_Work item_: Return each of the entries below word for word.
··· Records for the task ···
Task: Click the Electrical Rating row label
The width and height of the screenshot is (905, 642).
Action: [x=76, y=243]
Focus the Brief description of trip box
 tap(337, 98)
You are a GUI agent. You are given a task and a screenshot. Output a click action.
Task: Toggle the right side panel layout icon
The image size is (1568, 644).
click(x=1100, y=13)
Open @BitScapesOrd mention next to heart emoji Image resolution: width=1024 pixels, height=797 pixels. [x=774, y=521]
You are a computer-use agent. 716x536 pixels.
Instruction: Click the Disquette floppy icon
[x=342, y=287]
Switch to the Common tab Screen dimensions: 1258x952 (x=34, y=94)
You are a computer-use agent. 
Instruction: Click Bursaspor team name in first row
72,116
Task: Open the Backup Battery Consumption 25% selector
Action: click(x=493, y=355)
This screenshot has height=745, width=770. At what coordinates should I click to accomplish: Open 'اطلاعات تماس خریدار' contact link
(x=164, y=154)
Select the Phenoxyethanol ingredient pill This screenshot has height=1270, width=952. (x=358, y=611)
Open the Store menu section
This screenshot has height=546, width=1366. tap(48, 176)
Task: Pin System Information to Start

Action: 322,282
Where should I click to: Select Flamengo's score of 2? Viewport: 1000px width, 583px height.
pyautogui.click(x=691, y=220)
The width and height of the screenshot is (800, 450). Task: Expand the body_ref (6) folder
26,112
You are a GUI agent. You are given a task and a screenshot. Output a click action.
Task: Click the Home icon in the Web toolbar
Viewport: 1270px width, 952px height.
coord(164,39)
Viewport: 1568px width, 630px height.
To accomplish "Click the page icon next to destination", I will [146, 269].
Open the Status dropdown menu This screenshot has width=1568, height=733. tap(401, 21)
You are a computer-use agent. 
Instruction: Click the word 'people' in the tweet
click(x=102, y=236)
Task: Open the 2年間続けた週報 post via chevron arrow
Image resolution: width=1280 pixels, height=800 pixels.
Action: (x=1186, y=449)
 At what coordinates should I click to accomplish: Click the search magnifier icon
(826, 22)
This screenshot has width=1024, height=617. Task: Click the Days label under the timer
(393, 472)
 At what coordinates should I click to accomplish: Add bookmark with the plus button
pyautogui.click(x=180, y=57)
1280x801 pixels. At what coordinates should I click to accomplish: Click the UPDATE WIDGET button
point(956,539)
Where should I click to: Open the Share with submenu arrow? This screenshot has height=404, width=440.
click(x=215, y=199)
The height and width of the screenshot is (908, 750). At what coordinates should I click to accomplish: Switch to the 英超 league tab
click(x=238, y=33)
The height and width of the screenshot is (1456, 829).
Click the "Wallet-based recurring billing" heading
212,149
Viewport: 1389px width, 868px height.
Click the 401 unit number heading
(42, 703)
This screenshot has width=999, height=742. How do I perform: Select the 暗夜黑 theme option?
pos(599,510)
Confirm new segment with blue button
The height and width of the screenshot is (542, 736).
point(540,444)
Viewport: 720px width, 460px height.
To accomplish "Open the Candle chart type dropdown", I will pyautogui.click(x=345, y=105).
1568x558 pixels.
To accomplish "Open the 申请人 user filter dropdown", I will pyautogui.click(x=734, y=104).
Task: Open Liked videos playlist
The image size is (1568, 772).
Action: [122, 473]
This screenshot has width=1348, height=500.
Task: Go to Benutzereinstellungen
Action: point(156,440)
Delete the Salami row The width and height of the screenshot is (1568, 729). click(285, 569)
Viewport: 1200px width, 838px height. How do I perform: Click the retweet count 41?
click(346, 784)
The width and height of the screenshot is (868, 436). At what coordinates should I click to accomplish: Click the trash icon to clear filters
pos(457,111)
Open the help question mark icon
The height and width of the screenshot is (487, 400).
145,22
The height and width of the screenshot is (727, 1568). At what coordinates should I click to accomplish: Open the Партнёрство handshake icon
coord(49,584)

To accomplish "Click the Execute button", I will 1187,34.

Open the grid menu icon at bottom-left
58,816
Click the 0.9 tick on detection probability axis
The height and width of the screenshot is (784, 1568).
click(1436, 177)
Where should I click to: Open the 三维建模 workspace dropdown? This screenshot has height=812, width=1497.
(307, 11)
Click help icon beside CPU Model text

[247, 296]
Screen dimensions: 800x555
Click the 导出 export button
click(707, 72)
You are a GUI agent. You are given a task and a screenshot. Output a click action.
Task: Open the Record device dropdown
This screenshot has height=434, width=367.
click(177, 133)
···
_Response to the exercise_:
Task: Click the Electrical Rating row label
The width and height of the screenshot is (905, 642).
Action: [x=76, y=243]
Focus the Brief description of trip box
 tap(337, 98)
You are a GUI agent. You are given a task and a screenshot. Output a click action.
Task: Toggle the right side panel layout icon
The image size is (1568, 644).
click(x=1100, y=13)
Open @BitScapesOrd mention next to heart emoji Image resolution: width=1024 pixels, height=797 pixels. [x=774, y=521]
You are a computer-use agent. 716x536 pixels.
Instruction: Click the Disquette floppy icon
[x=342, y=287]
Switch to the Common tab Screen dimensions: 1258x952 (x=34, y=94)
You are a computer-use agent. 
Instruction: Click Bursaspor team name in first row
72,116
Task: Open the Backup Battery Consumption 25% selector
Action: click(x=493, y=355)
This screenshot has height=745, width=770. At what coordinates should I click to accomplish: Open 'اطلاعات تماس خریدار' contact link
(x=164, y=154)
Select the Phenoxyethanol ingredient pill This screenshot has height=1270, width=952. (x=358, y=611)
Open the Store menu section
This screenshot has height=546, width=1366. tap(48, 176)
Task: Pin System Information to Start

Action: 322,282
Where should I click to: Select Flamengo's score of 2? Viewport: 1000px width, 583px height.
pyautogui.click(x=691, y=220)
The width and height of the screenshot is (800, 450). Task: Expand the body_ref (6) folder
26,112
You are a GUI agent. You are given a task and a screenshot. Output a click action.
Task: Click the Home icon in the Web toolbar
Viewport: 1270px width, 952px height.
coord(164,39)
Viewport: 1568px width, 630px height.
To accomplish "Click the page icon next to destination", I will [146, 269].
Open the Status dropdown menu This screenshot has width=1568, height=733. tap(401, 21)
You are a computer-use agent. 
Instruction: Click the word 'people' in the tweet
click(x=102, y=236)
Task: Open the 2年間続けた週報 post via chevron arrow
Image resolution: width=1280 pixels, height=800 pixels.
Action: (x=1186, y=449)
 At what coordinates should I click to accomplish: Click the search magnifier icon
(826, 22)
This screenshot has width=1024, height=617. Task: Click the Days label under the timer
(393, 472)
 At what coordinates should I click to accomplish: Add bookmark with the plus button
pyautogui.click(x=180, y=57)
1280x801 pixels. At what coordinates should I click to accomplish: Click the UPDATE WIDGET button
point(956,539)
Where should I click to: Open the Share with submenu arrow? This screenshot has height=404, width=440.
click(x=215, y=199)
The height and width of the screenshot is (908, 750). At what coordinates should I click to accomplish: Switch to the 英超 league tab
click(x=238, y=33)
The height and width of the screenshot is (1456, 829).
Click the "Wallet-based recurring billing" heading
212,149
Viewport: 1389px width, 868px height.
Click the 401 unit number heading
(42, 703)
This screenshot has width=999, height=742. How do I perform: Select the 暗夜黑 theme option?
pos(599,510)
Confirm new segment with blue button
The height and width of the screenshot is (542, 736).
point(540,444)
Viewport: 720px width, 460px height.
To accomplish "Open the Candle chart type dropdown", I will pyautogui.click(x=345, y=105).
1568x558 pixels.
To accomplish "Open the 申请人 user filter dropdown", I will pyautogui.click(x=734, y=104).
Task: Open Liked videos playlist
The image size is (1568, 772).
Action: [122, 473]
This screenshot has width=1348, height=500.
Task: Go to Benutzereinstellungen
Action: point(156,440)
Delete the Salami row The width and height of the screenshot is (1568, 729). click(285, 569)
Viewport: 1200px width, 838px height. How do I perform: Click the retweet count 41?
click(346, 784)
The width and height of the screenshot is (868, 436). At what coordinates should I click to accomplish: Click the trash icon to clear filters
pos(457,111)
Open the help question mark icon
The height and width of the screenshot is (487, 400).
145,22
The height and width of the screenshot is (727, 1568). At what coordinates should I click to accomplish: Open the Партнёрство handshake icon
coord(49,584)

To accomplish "Click the Execute button", I will 1187,34.

Open the grid menu icon at bottom-left
58,816
Click the 0.9 tick on detection probability axis
The height and width of the screenshot is (784, 1568).
click(1436, 177)
Where should I click to: Open the 三维建模 workspace dropdown? This screenshot has height=812, width=1497.
(307, 11)
Click help icon beside CPU Model text

[247, 296]
Screen dimensions: 800x555
Click the 导出 export button
click(707, 72)
You are a GUI agent. You are given a task and a screenshot. Output a click action.
Task: Open the Record device dropdown
This screenshot has height=434, width=367.
click(177, 133)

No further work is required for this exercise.